- TASK OBJECTIVE:
Give back all of the data exactly as it appears here.

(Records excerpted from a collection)
++++++++++
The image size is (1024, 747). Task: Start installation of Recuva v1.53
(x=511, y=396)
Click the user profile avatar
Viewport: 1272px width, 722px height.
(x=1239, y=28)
++++++++++
- TASK RESULT:
The image size is (1024, 747). Task: Start installation of Recuva v1.53
(x=511, y=396)
Click the user profile avatar
Viewport: 1272px width, 722px height.
(x=1239, y=28)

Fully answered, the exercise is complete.